Dataset entries
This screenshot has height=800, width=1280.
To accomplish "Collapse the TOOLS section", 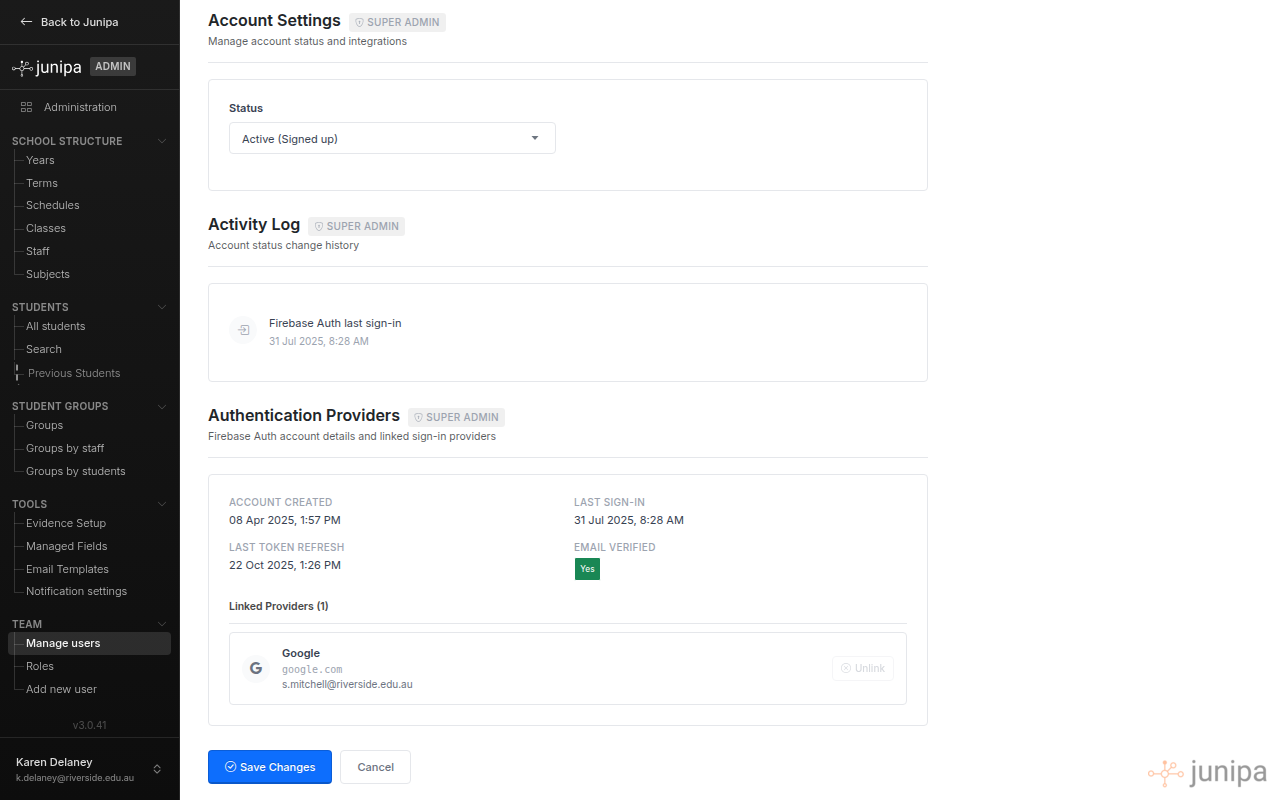I will [161, 504].
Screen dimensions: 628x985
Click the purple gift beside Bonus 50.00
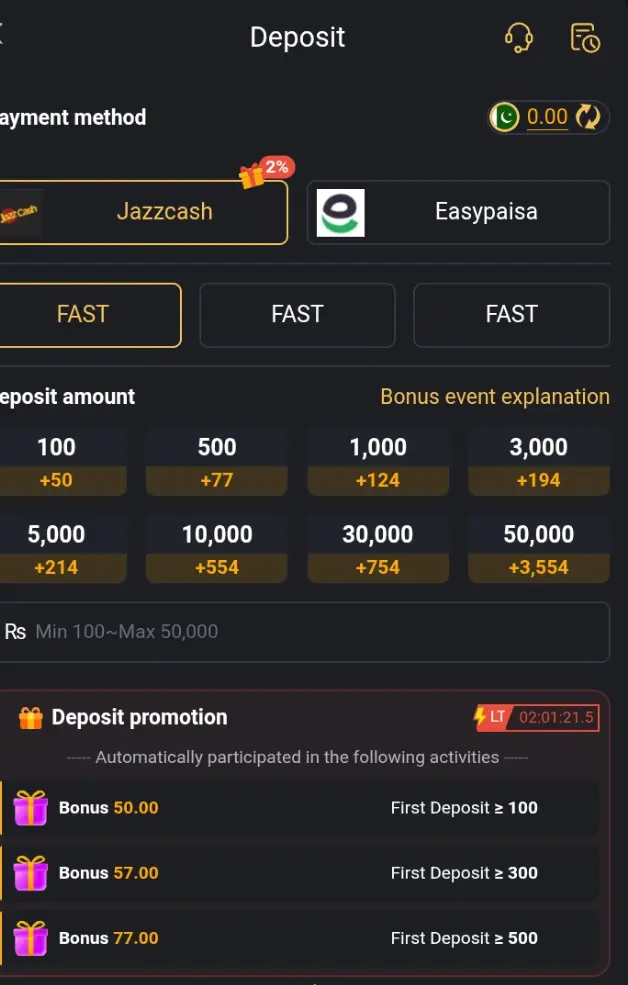point(30,808)
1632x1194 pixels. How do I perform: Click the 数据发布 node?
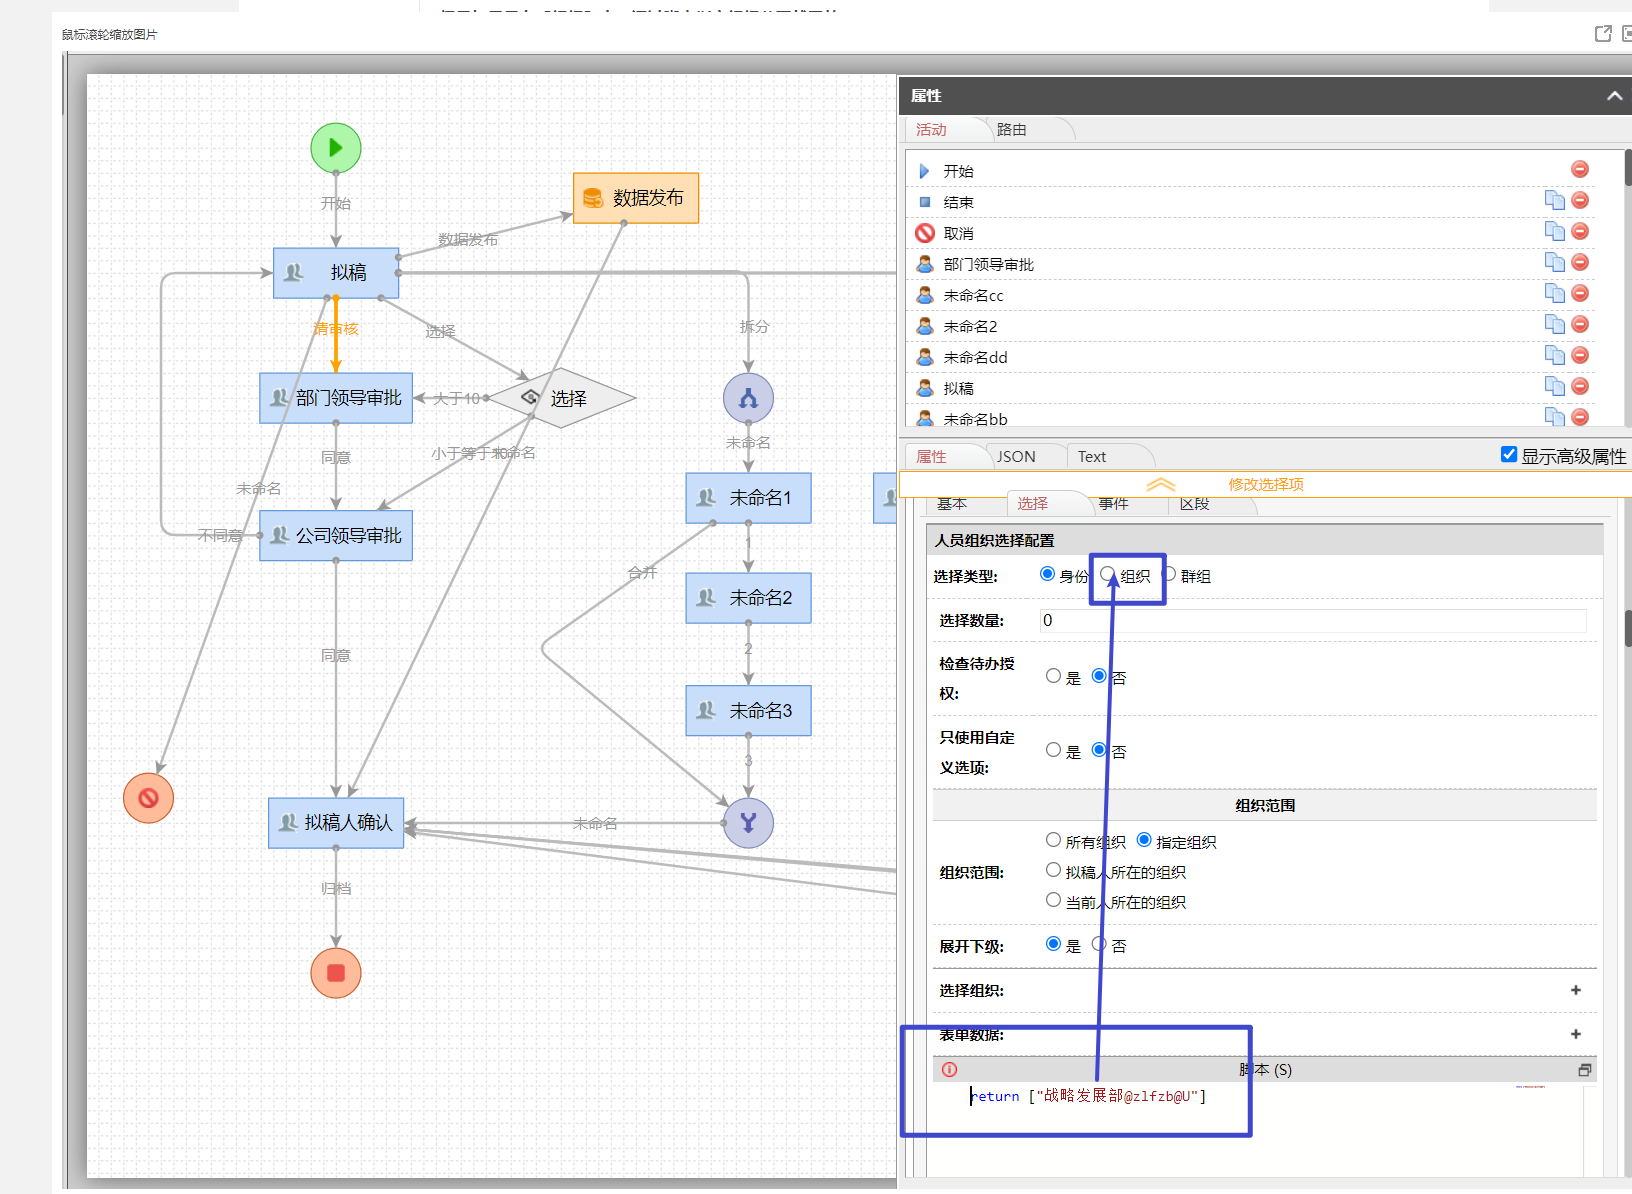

DIRECTIONS
Your copy should run from the line that has "Screen dimensions: 628x985" through the last line above, exactly, with both ends in and pictures out.

SOLVED EXERCISE
Screen dimensions: 628x985
Click the purple gift beside Bonus 50.00
point(30,808)
1632x1194 pixels. How do I perform: Click the 数据发布 node?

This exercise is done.